In un passaggio di un suo piccolissimo libro intriso di poesia in cui parla con emozione di Gesù senza mai nominarlo, Christian Bobin scrive:
"Il fatto che milioni di uomini si siano nutriti del suo nome, che abbiano dipinto con oro il suo volto e fatto risuonare la sua parola sotto cupole di marmo, tutto questo non prova alcunché riguardo alla verità di quest'uomo. Non si può prestar credito alla sua parola sulla base della potenza che ne è storicamente scaturita: la sua parola è vera solo in quanto disarmata. La sua potenza è di essere privo di potenza, nudo, debole, povero: messo a nudo dal suo amore, fatto povero dal suo amore. Questa è la figura del più grande re d'umanità, dell'unico sovrano che abbia chiamato i propri sudditi a uno a uno, con la voce sommessa della nutrice. Il mondo non poteva sentirlo. Il mondo sente solo quando c'è un po' di rumore o di potenza. L'amore è un re privo di potenza, dio è un uomo che cammina ben oltre il tramonto del giorno" (L'uomo che cammina, pp. 20-21).

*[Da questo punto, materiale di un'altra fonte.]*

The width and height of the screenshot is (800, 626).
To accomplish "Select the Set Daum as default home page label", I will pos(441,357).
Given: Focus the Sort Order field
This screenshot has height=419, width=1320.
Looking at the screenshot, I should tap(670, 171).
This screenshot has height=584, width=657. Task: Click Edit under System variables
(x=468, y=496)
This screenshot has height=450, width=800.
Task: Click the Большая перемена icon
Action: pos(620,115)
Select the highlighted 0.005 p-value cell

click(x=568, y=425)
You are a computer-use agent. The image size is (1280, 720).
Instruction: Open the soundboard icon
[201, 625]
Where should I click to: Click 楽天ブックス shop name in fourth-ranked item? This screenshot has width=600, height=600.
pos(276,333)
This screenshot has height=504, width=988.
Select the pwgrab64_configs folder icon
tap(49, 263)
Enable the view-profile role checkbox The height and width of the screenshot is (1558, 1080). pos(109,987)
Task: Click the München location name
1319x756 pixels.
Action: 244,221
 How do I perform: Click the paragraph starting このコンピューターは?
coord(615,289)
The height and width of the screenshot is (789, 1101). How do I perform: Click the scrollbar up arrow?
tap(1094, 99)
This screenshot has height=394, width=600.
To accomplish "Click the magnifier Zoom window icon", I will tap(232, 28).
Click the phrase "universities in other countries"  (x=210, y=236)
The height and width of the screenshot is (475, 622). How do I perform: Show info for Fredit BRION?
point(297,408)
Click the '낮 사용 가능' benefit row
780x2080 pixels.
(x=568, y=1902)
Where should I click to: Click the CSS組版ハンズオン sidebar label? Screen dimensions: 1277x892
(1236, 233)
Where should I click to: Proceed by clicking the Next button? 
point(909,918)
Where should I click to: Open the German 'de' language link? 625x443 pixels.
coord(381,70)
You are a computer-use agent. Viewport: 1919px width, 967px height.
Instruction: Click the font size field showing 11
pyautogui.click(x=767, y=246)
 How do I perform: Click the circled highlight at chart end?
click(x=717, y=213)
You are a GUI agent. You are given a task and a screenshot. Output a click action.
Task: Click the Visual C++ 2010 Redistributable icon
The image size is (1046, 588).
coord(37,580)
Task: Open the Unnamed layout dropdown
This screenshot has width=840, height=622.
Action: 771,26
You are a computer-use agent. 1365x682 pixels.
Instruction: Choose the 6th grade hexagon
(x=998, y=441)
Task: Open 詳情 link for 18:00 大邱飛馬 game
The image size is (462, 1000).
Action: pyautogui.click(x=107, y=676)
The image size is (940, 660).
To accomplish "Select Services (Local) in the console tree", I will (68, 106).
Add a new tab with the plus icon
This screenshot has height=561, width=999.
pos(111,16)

"La sua potenza è di essere privo di potenza: nudo, debole, povero". Qui sta il punto. Cruciale per una chiesa. Ci rimane ancora il coraggio di credere che la vera potenza dei credenti, come quella di Gesù, sta non nell'arroganza dell'invasione delle case e delle coscienze, ma nell'essere nudi, deboli, poveri?
"Sì" - scrive Enzo Bianchi, l'amico priore del monastero di Bose - "noi possiamo ripetere con Paolo: 'Guai a me se non evangelizzo', ma l'annuncio deve avvenire in una buona comunicazione, la bella condotta di cui parla Pietro (1 Pt 2, 12), in una pratica cordiale del confronto e dell'alterità, non deve avvenire a ogni costo né attraverso l'arroganza dell'identità cattolica pura e dura né con un ritorno alle certezze che mortificano e agli splendori abbaglianti della verità" (Come evangelizzare oggi, pp. 40-41).
Il Natale insegna. Gli antichi Padri parlavano di un Verbum abbreviatum, una parola che si accorcia per non offendere la debolezza dei nostri occhi, di un Verbum infans, infante, una parola che non parla, parla con il silenzio della sua carne abitata dall'amore.
E qui si apre il diario. Diario segreto di preti e non preti, testimoni silenziosi e commossi della nube della presenza, della Parola accorciata e fatta silenzio.
Quanti uomini e quante donne del nostro tempo subiscono il fascino della magnanimità dei credenti, piccola, sì piccola, povera ombra della magnanimità di Dio e della sua benevolenza verso tutti.
A fronte di un cristiano doc che si indigna, quanti volti, questi sì non anonimi, conosciuti e ripercorsi nella memoria del cuore, di uomini e donne che in questi anni sono stati colti da stupore ed emozione per il rispetto, di cui secondo loro era intriso proprio il foglio che stava nella penombra nell'androne della casa. E non solo quello, dicevano.
E ultima, in ordine di tempo, ma non nell'ordine del cuore, una famiglia che, pochi giorni prima di Natale, sorpresa dal foglio, telefonò in parrocchia dicendo: "Noi siamo una famiglia di tradizione ebraica, ma a noi farebbe molto piacere che il parroco al suo passaggio si fermasse da noi, per la gioia di conoscerci". Così avvenne.
Oggi, scrivendone, vorrei ringraziare Dio. L'immediatezza dell'amicizia che andava oltre ogni separatezza, la luce che filtrava dai grandi vetri della casa, il profumo del rispetto che la riempiva, quasi un augurio alla soglia di un anno che, appena nato, già è insidiato da rumori e minacce di guerra.